Caprotti Esselunga
Bernardo caprotti patron della catena di supermercati Esselunga

Ieri è morto Bernardo Caprotti il patron di Esselunga, un uomo dal carattere molto duro, poco incline alla mediazione, ma con una capacità imprenditoriale straordinaria.  In tutti gli articoli sui supermercati che ho scritto in 30 anni ho sempre avuto come riferimento Esselunga e Coop, due catene diverse ma con molti elementi in comune  per quanto riguarda assortimenti e politica nei confronti dei consumatori.

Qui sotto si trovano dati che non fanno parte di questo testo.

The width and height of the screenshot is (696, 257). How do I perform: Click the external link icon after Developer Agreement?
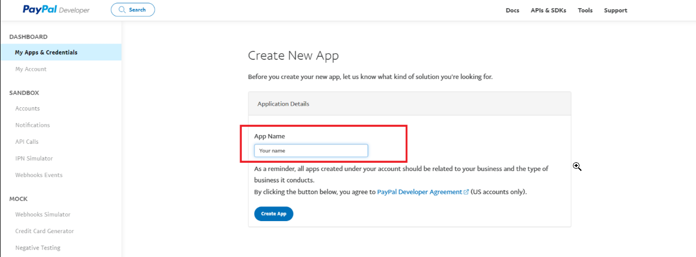pos(466,192)
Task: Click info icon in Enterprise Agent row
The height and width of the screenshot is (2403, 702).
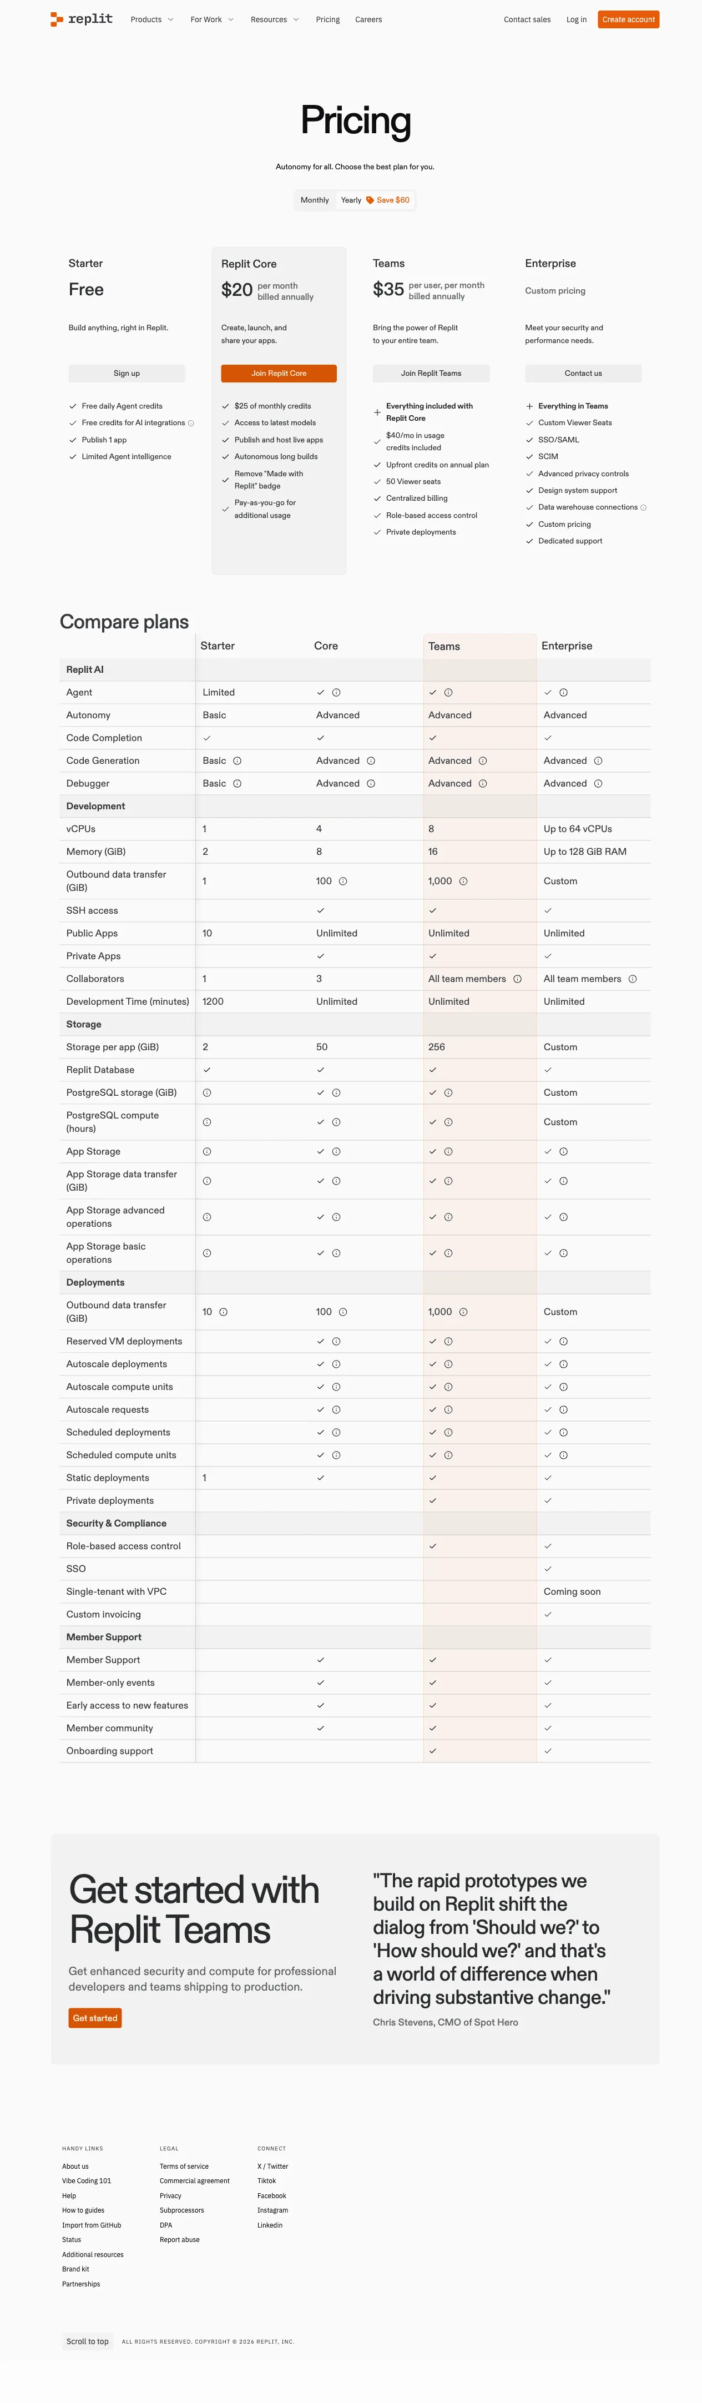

Pochi sanno però che Bernardo Caprotti è stato il primo  sponsor che nel maggio 2010 ha permesso a Il Fatto Alimentare di uscire. Avevo presentato il progetto cartaceo a diverse aziende e ad alcune catene di supermercati senza successo. Nessuno voleva condividere l’idea di un sito indipendente ma autorevole, scritto da giornalisti professionisti ed esperti. La richiesta agli interlocutori era di 5 mila euro per un banner annuale in home page. Esselunga esamina il progetto e mi convoca. Dopo due incontri decide per un banner in esclusiva su una delle dieci sezioni del sito a fronte di 10 mila euro. Si tratta di una presenza discreta su una pagina secondaria, a fronte di un contributo importantissimo che ci ha permesso di coprire le spese dei primi mesi e uscire (anche per Esselunga era il primo e anche l’unico investimento in rete).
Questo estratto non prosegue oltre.